Task description — Transcribe only the lines from the one containing "Where should I" through the final line of the entries below, exactly, and exclude the pictures.

Extracted information —
<<<<

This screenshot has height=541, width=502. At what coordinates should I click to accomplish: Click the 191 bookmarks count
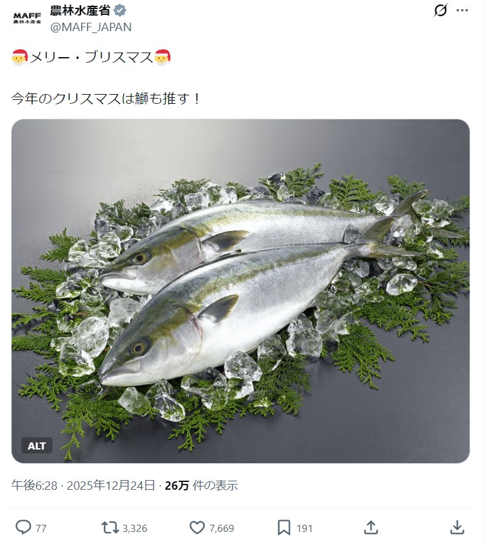pos(305,528)

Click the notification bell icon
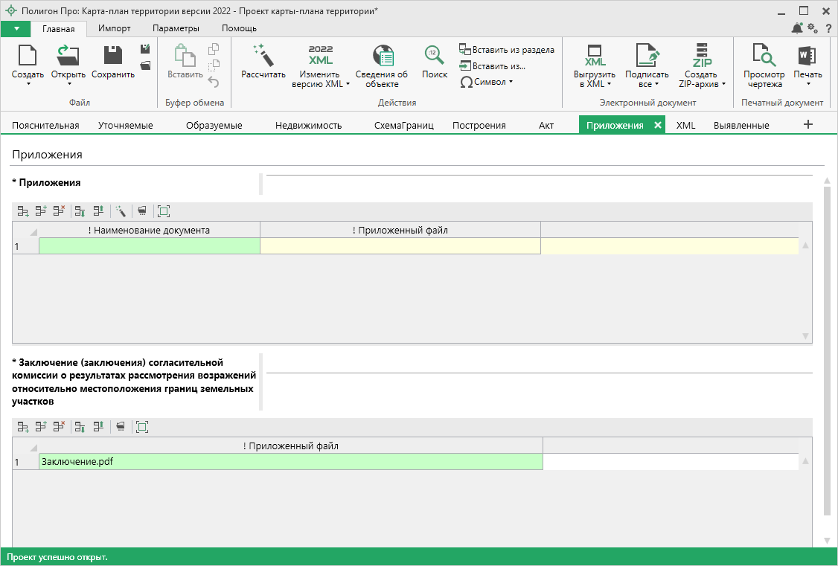tap(797, 28)
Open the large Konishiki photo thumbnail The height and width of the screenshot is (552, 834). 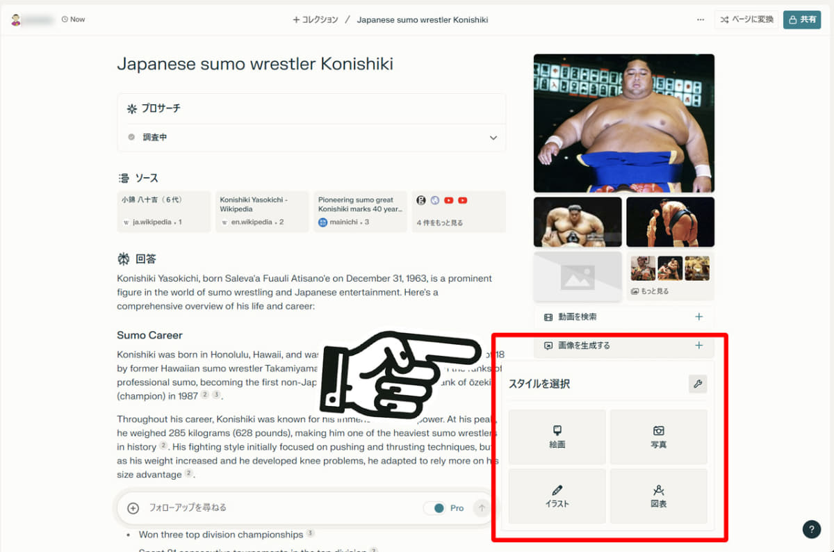(x=624, y=123)
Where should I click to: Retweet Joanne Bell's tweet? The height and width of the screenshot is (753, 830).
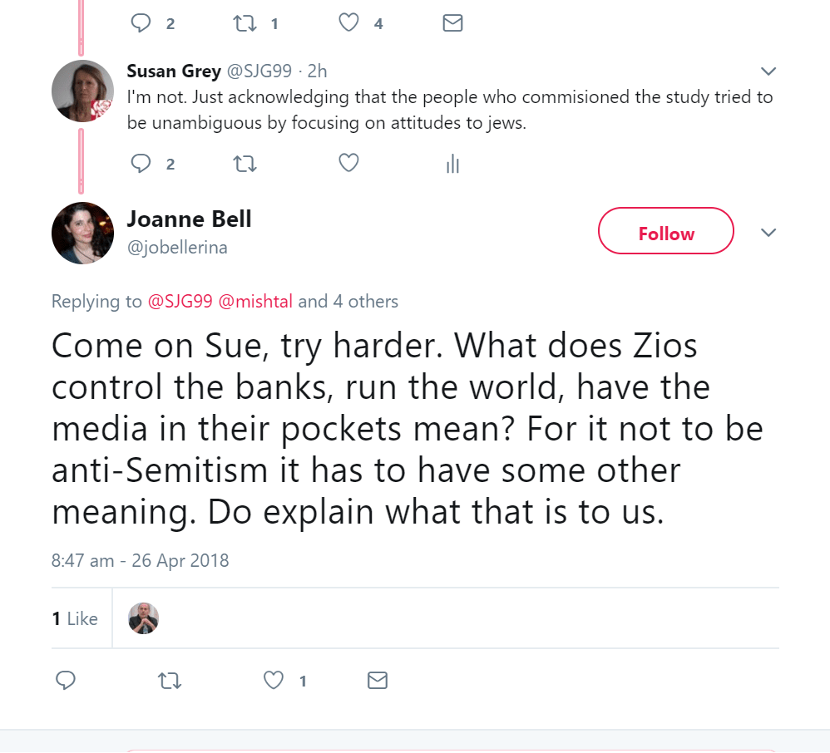coord(170,681)
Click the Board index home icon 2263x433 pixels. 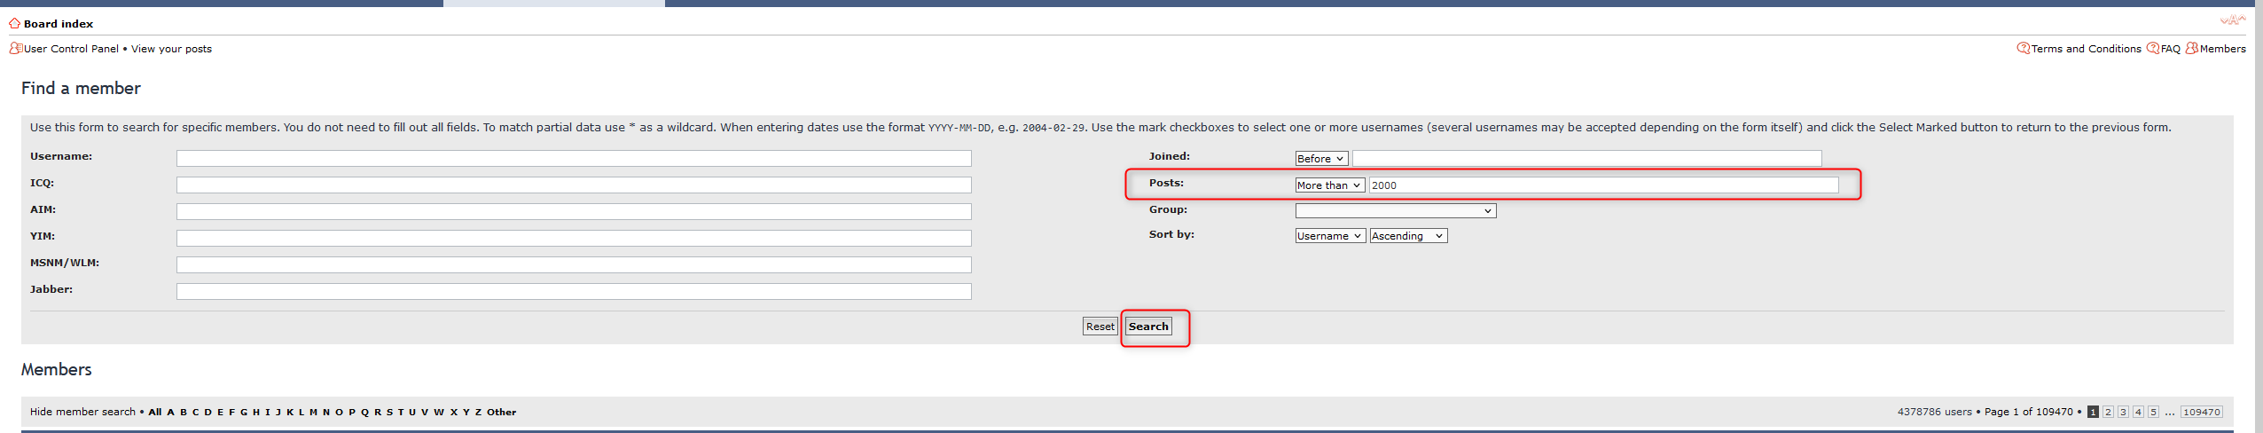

>>>>

Solution to this exercise —
Where should I click to: Retweet Joanne Bell's tweet? The height and width of the screenshot is (753, 830).
coord(170,681)
Click the Board index home icon 2263x433 pixels. 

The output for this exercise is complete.